9. В чем суть этой истории? Она говорит о том, что, если кто-то одержим манией (любовь, вера в то, что ты яйцо) и если он находит в чем-то другую часть ее (второго влюбленного в лице Хлои, одержимого той же манией, или кусок хлеба), тогда все может быть хорошо. Сами по себе мании безвредны, они причиняют неудобство, только когда одержимый ими одинок в своей одержимости, когда он не может создать окружение, в котором ему будет легко с ней справляться. Пока мы с Хлоей оба могли верить в этот крайне сомнительный мыльный пузырь, каким является любовь, какое имело значение, красный автобус на самом деле или нет?

ГЛАВА ТРИНАДЦАТАЯ

БЛИЗОСТЬ

1. Наблюдая, как кусочек сахара тает в чашке ромашкового чая, Хлоя, на чью компанию я рассчитывал, думая придать своей жизни смысл, вдруг сказала: «Мы не можем съехаться вместе из-за меня: я должна жить одна, иначе я растворюсь. Здесь дело не в том, чтобы самой запирать дверь, а в психологии. Я не хочу этого не потому, что ты мне не нужен, а из страха, что мне будешь нужен только ты, что в один прекрасный день я увижу: от меня ничего не осталось. Так что прости и смотри на это как на проявление моего всегдашнего маразма, но боюсь, мне придется всегда оставаться на положении командировочной».

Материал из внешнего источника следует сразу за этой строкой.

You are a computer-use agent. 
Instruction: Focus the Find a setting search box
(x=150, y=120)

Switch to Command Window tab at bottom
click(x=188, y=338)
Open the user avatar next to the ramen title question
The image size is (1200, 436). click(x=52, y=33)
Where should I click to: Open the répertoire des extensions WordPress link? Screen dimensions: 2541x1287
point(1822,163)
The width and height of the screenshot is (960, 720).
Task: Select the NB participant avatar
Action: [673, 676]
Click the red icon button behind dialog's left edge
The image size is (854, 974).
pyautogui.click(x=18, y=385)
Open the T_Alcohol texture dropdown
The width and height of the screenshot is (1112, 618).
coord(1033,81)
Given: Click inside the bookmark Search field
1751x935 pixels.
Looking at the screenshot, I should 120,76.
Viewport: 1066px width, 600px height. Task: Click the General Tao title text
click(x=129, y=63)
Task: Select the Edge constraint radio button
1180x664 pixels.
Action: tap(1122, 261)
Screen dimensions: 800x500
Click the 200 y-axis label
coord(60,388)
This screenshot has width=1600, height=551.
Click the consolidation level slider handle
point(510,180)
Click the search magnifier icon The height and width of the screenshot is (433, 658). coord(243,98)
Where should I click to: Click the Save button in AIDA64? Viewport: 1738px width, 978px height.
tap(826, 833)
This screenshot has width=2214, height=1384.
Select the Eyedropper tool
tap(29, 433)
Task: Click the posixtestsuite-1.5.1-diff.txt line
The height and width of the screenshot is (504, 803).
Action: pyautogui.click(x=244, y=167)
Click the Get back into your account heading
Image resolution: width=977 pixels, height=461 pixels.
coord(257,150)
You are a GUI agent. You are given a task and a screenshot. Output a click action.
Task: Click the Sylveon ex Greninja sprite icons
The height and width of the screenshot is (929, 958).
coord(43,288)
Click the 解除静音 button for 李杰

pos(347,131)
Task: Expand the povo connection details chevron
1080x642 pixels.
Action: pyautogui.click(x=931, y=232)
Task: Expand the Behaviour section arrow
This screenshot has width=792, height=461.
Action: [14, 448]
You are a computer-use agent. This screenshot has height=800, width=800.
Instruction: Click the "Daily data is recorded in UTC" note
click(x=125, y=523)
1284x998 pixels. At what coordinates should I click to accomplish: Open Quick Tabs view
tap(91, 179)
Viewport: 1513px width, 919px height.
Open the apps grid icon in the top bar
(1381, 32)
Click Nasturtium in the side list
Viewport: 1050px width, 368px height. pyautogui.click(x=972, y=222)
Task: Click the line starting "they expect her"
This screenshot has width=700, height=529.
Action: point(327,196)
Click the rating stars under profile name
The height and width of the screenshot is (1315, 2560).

2. Впервые я увидел Хлоину сумку в аэропорту Хитроу — яркий розовый баул на блестящем зеленом ремне. Хлоя появилась с ней перед моей дверью в первый же вечер, когда решила у меня остаться, лишний раз извинившись за ядовитые цвета и сказав, что воспользовалась ею, чтобы прихватить зубную щетку и перемену белья на следующий день. Я предположил, что сумка — временный атрибут, явление преходящее, которое будет существовать лишь до тех пор, пока Хлоя не почувствует себя достаточно комфортно и не определит щетку и белье на постоянное жительство в моей квартире. Но она так и не отказалась от сумки и каждое утро должна была заново собирать ее, как если бы это был последний раз и мы больше никогда не увидимся, как если бы оставить у меня какие-нибудь сережки означало пойти на невозможный риск раствориться.


3. Она часто говорила о своем растворении: растворении в толпе при посадке на поезд в утренние часы, растворении в своей семье или среди персонала офиса, а значит, косвенным образом и о растворении в любви. Этим объяснялась важность сумки как символа свободы и независимости, желания заключить себя в скобки, собрать воедино все части себя, разбросанные по другим людям.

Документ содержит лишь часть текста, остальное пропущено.